Lower Decks S4E10: Old Friends, New Planets
Last week, Decks made devastatingly effective use of Trek’s past by tying the series to the Next Generation episode (also titled “Lower Decks”) that inspired the series’ premise. In that episode, Sito Jaxa, a young ensign, is asked to take on a risky mission by Picard and pays the ultimate price. And in last week’s “The Inner Fight,” we learned that she’s the reason Mariner acts out and is so resistant to being promoted. Sito was Mariner’s best friend, and besides still feeling her loss acutely, Mariner doesn’t want to ever be in the position to have to order someone to their death.
But “Lower Decks” wasn’t Sito’s first appearance on Next Generation. She first appeared in “The First Duty,” in which a cocky group of Starfleet cadets (which included Wesley Crusher) decide to show off with a risky flight maneuver that gets one of them killed. So “Old Friends, New Planets” makes the connection between old and new episodes even more explicit, as we get a flashback to 13 years ago, when cocky Nova Squadron are planning their dangerous maneuver, and brushing off an overeager tagalong freshman… Beckett Mariner.
It’s weird at first seeing young Mariner as overeager as Tendi and nerdy as Boimler, but it makes perfect sense. We’ve seen flashes of that side of her all throughout the series, and it explains her friendship with her fellow Lower Deckers in a way that’s only been hinted at before. She’s protective of them because they remind her of herself, before she got hurt. And she doesn’t want Boimler’s love of Starfleet minutiae or Tendi and Rutherford’s unabashed excitement over science to curdle into her own oppositional defiance.
Back in the present, she’s face to face with Nick Locarno, who was Nova Squadron’s cocky leader, and is now a renegade who’s been stealing ships in the cold opens of several of this season’s episodes. (And kidnapped Mariner at the end of last week’s.) He’s assembled those stolen ships into a fleet, and now he wants Mariner’s help, seeing in her a kindred rulebreaker who he assumes will be eager to rebel.

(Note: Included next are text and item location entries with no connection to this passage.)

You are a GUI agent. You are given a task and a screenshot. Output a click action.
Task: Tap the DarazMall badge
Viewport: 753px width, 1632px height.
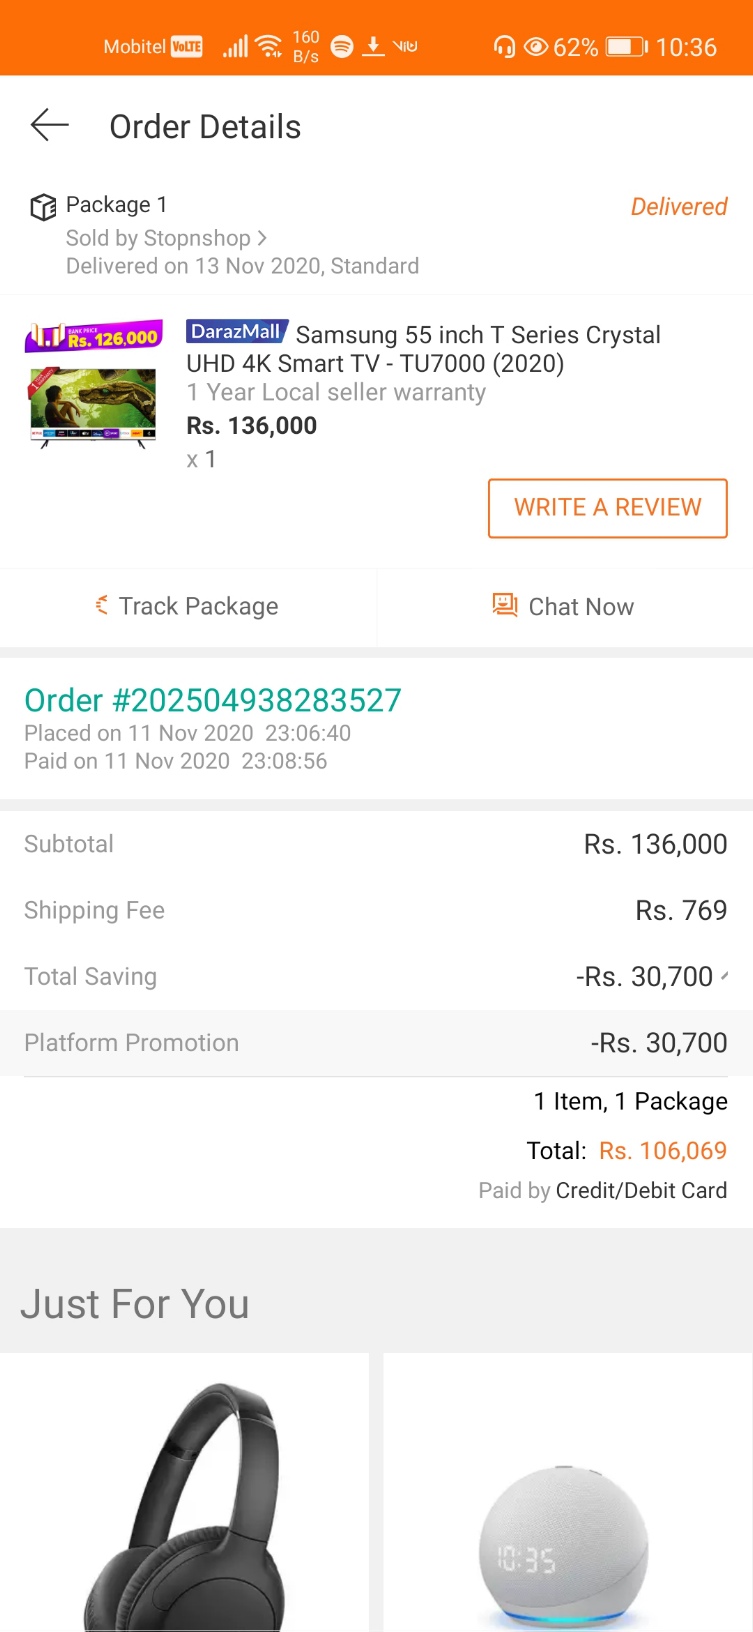coord(237,332)
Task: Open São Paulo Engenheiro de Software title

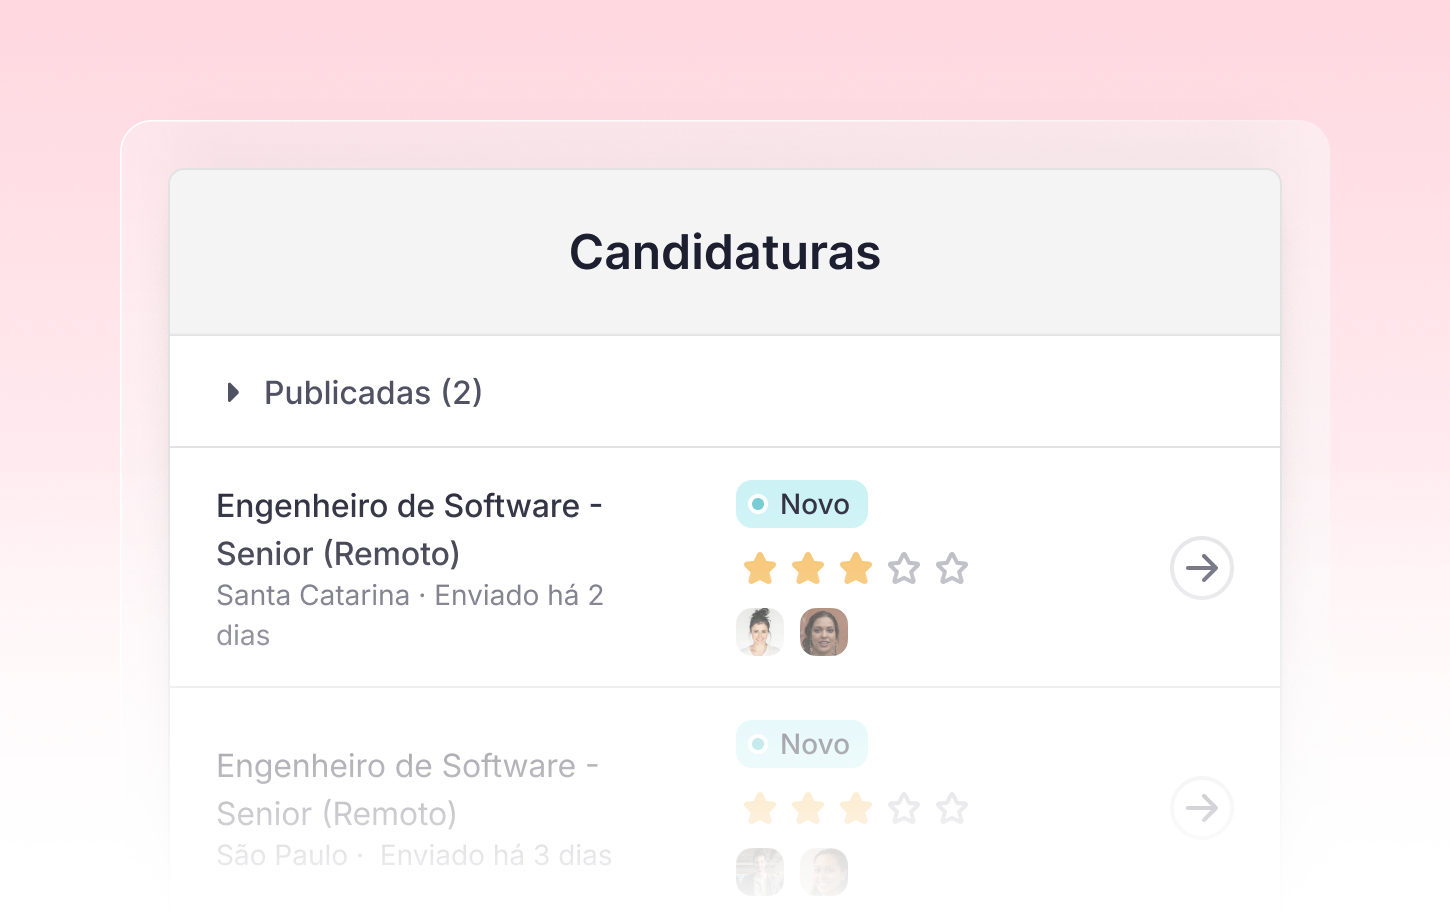Action: point(407,789)
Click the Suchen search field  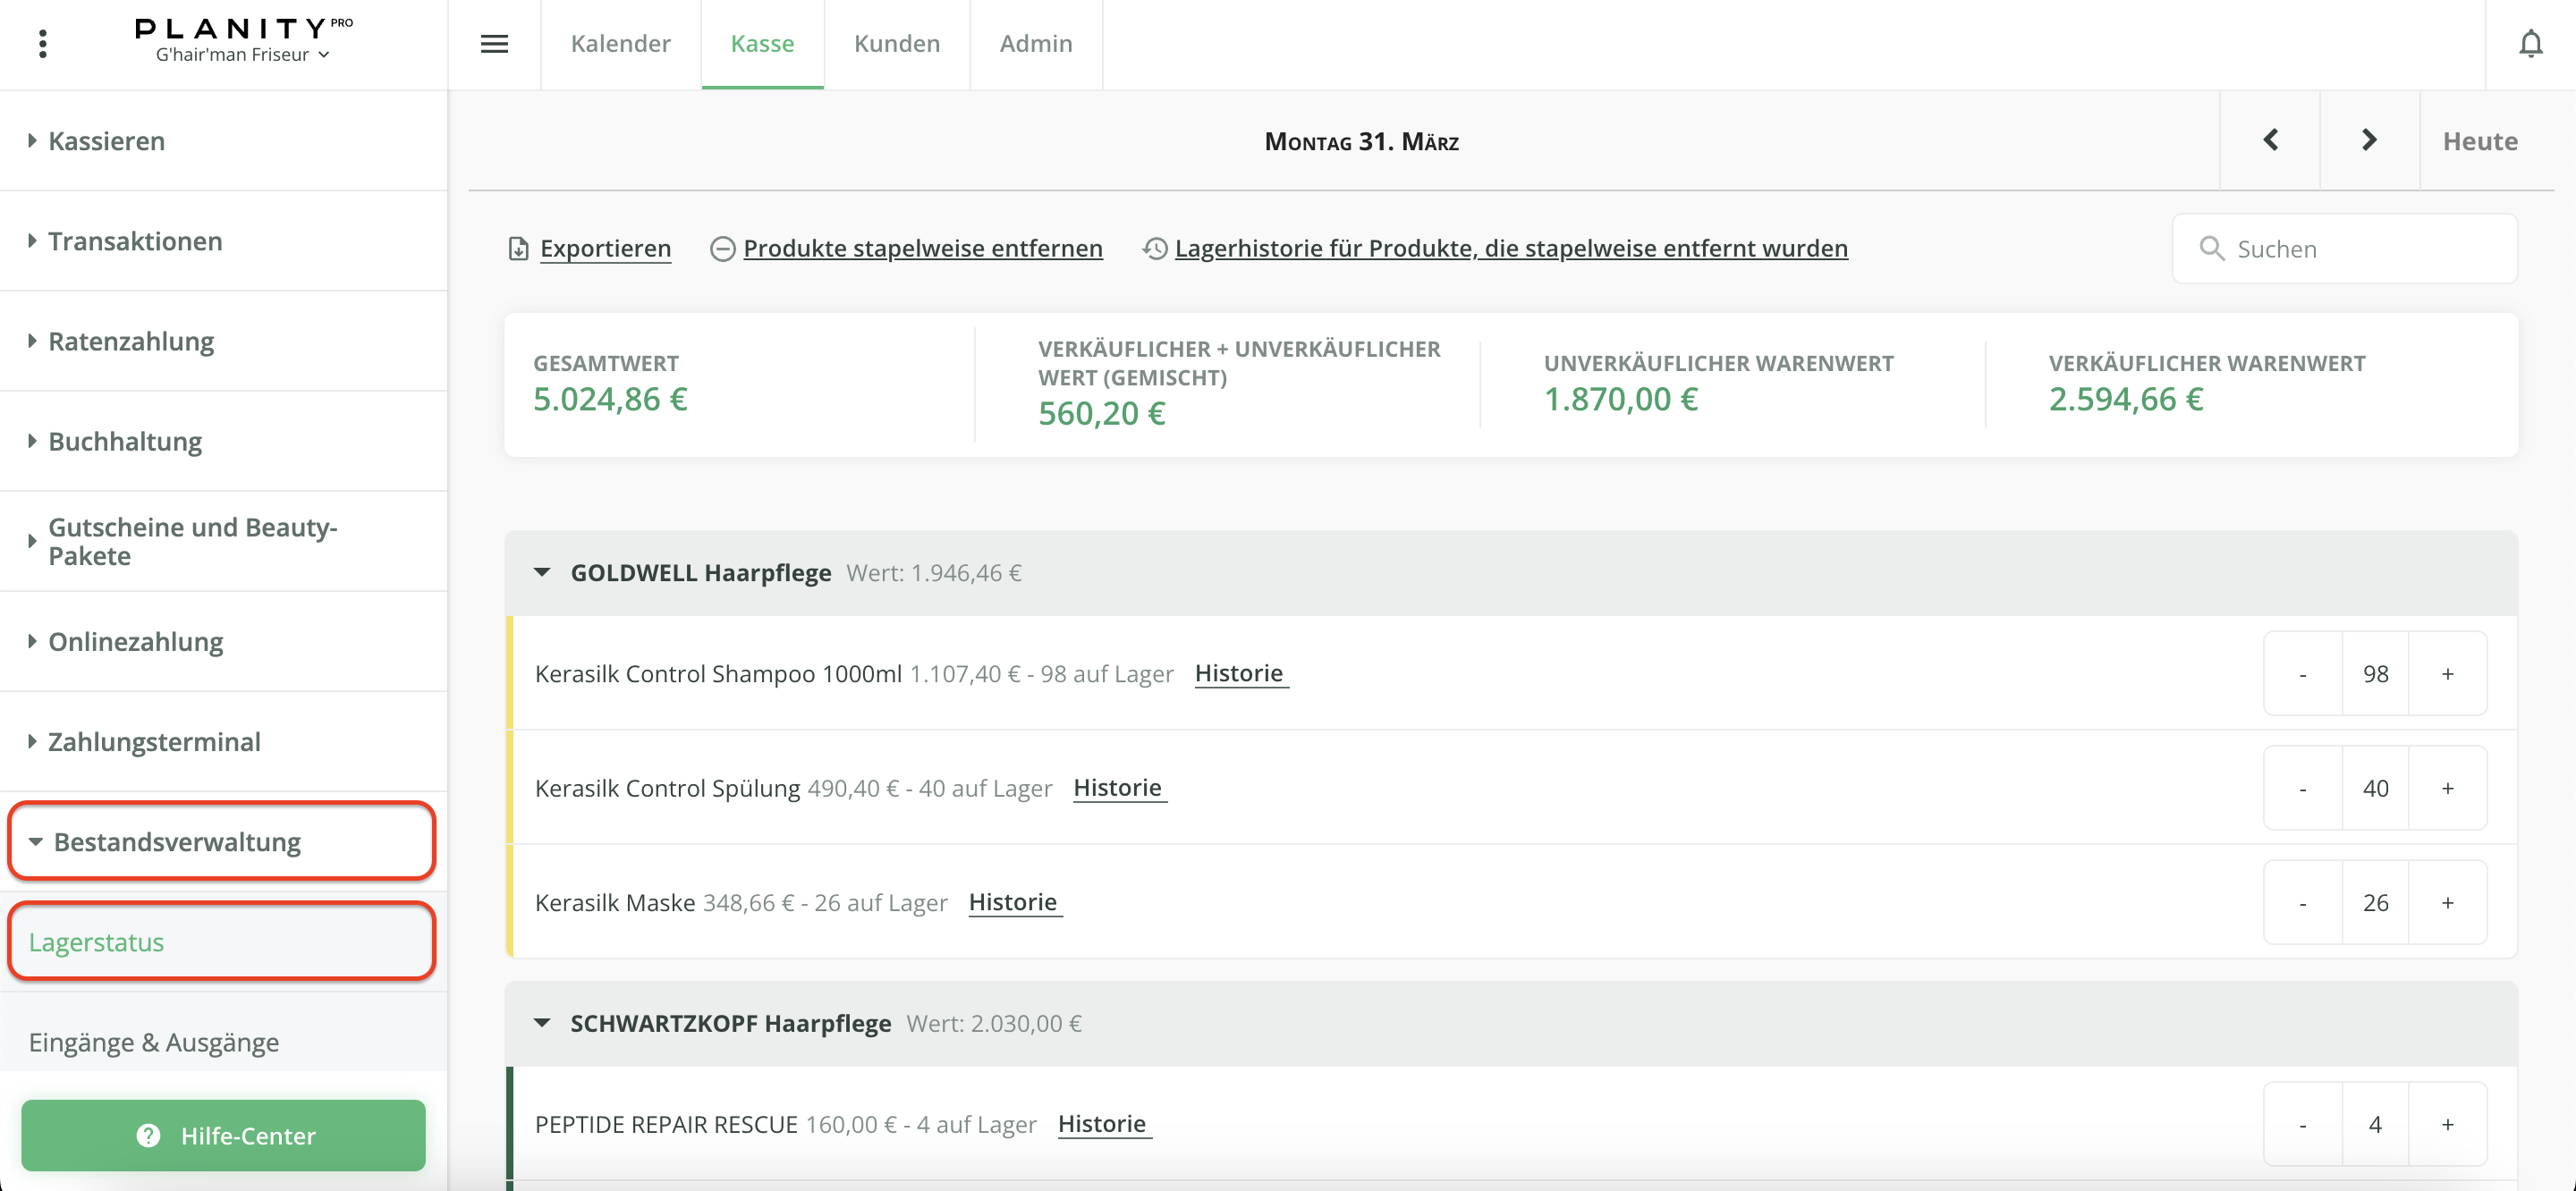[x=2360, y=249]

Locarno managed to disable so many ships, not with advanced technology as it appeared in the cold opens, but by getting lower deck officers on each ship to rebel and join his movement. He puts out a galaxy-wide call to anyone who feels unappreciated and sick of taking orders. He assumes Mariner will be on his side on general principle, and having a Starfleet Admiral’s daughter at his side will be a feather in his cap.
But as we’ve seen time and time again, as willful as Mariner is, she’s also intensely loyal. She interrupts Locarno’s call to arms to declare his plan idiotic and make a call for help. Captain Freeman has been ordered to stand down, for fear of starting a diplomatic incident with any number of factions whose ships have been stolen. But she has enough of her daughter in her that as soon as she learns of Beckett’s whereabouts, she and the Cerritos fly to the rescue. (And it wouldn’t be Star Trek if someone wasn’t risking court martial to save their friends.)
It’s some rescue. Mariner gets to be a hyper-competent badass, as usual, but we also see Tendi embrace her Orion side to enlist her crimelord sister’s help; Boimler in the captain’s chair; Rutherford’s delightfully terrible Mark Twain impression; plans that go awry; a beautifully animated chase sequence through a crystalline asteroid field; and the Genesis Device from Wrath of Khan.
To lay out how all those things connect would spoil the fun. But they add up to a terrific cap on the season, and encompass why Lower Decks just might be the best Star Trek show. Both this episode, and the series as a whole, does everything well — action, science, idealism, character development — and has a deep love and understanding of the past, and understands how to use it for more than cheap nostalgia. Its only real flaw is that we only get 13 episodes a year. But season five has already been announced, and with Mariner working out some of her issues, it looks like it’s Tendi’s turn next. We can’t wait.
Stray tachyons:
• The way Mariner puts a seat belt on the Genesis Device and declares it her first officer buddy is very cute.
• Besides the Genesis Device, there are a few nice visual references to Khan, including two ships playing cat-and-mouse in a nebula.
• And that’s it for season four of Lower Decks. Subject’s ongoing coverage of all things Trek will resume when Star Trek: Discovery returns for its final season at some as-yet-announced time in the new year.